Stigler knew that if the story ever made into the German military command, he would be summarily executed for dereliction of duty. Stigler never told a soul until many years later when he had successfully immigrated to Canada. Brown and his crew made it back to England and reported the truth of what happened and were nominated for medals by their commanding officer. But the US and Allied command immediately put a gag order on the episode and declared it Top Secret. The crew got no medals. Many years later, when he was an aircraft manufacturing executive in Florida, Brown advertised in German language WWII newspapers to try to find the pilot who had saved his crew. He left out several key details of the incident in his letters to the papers and eventually Stigler heard of the effort by Brown, learned who Brown was, and contacted him. Both men had been deeply affected by the incident and eventually became life long friends, often referring to each other as brothers. They made speaking engagements together, talked on the phone on nearly a daily basis, and shared a deep, almost spiritual relationship.

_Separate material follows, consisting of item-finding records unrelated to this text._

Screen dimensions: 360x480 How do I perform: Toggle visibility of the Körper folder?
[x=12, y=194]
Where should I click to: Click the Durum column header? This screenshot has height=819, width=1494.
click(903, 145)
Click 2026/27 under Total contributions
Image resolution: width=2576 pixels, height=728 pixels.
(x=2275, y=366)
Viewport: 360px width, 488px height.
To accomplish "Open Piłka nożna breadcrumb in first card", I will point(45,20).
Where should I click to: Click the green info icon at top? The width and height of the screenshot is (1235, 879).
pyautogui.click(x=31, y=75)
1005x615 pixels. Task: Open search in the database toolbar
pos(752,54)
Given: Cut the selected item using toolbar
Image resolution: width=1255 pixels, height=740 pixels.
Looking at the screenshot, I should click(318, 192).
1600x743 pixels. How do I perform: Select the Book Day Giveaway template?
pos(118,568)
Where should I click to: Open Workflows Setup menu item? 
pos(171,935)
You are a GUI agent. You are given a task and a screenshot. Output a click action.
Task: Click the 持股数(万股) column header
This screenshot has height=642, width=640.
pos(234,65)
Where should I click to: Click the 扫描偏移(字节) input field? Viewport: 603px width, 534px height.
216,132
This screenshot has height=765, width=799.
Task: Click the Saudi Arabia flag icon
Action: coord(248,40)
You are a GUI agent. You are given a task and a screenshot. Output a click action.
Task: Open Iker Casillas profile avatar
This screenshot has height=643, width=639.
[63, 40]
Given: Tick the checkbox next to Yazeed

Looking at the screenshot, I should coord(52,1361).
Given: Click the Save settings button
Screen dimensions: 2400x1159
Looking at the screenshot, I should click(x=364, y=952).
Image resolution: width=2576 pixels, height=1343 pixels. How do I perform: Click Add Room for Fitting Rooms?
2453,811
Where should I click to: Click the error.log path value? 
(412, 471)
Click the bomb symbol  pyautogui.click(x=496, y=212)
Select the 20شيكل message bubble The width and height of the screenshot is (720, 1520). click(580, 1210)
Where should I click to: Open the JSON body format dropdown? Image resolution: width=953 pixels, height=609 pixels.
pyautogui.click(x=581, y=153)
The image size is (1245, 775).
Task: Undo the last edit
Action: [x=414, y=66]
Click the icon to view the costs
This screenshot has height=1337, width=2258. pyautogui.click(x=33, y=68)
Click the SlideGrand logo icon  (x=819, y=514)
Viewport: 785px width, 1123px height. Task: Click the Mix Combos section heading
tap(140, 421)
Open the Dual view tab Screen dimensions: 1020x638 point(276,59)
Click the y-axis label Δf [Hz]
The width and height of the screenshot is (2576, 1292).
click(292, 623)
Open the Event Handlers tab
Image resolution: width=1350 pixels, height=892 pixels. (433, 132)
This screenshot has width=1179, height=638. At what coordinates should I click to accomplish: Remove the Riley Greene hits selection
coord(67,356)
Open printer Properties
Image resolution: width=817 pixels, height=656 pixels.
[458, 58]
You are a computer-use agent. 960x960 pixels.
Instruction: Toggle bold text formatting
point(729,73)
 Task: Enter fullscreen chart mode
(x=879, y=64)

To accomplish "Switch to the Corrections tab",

Despite any deficiencies the book has due to the ghost writer, it does a wonderful job of describing the incident and the effect it had on Stigler and Brown. It focuses almost entirely on the war career of Stigler with little emphasis on the war career of Brown. It also says as little as possible about the relationship between the two after their reunion. In these respects, the book is deeply deficient. But the book also does a good job of telling the story of how many Germans were deeply opposed to Hitler and the Nazis while remaining deeply committed to their country. There were many people, even in the German military, who knew how horrible Hitler and the Nazis were, how terrible their efforts to annihilate the Jews and other minorities were, and how devastating the Nazi actions were to the German character, reputation, and morale. Every one of those people placed their very lives in danger by holding such views. There was a real resistance in Germany during WWII and the heroes and heroines of that resistance deserve to have their stories told.
After WWII ended, Franz Stigler found himself ostracized in Germany because the German people believed that the fighter pilots had failed Germany by not protecting them from the Allied bombing which led to the end of the war. As a former fighter pilot, Stigler found it nearly impossible to get any kind of job even down to the most menial of labor. He chose to emigrate to Canada and it turned out to be the best thing he could have done. He prospered in Canada and even owned a fully restored Messerschmitt fighter plane which he used to act as the "bad guy" at air shows all over North America traveling and flying with the very men he had fought against in the war. The story of Stigler and Brown is a story that deserves to be told, deserves to be read, and deserves to be repeated by others who are forced into enmity by unjust governments. Buy the book! Read it! Come to understand that not all Germans were evil during WWII.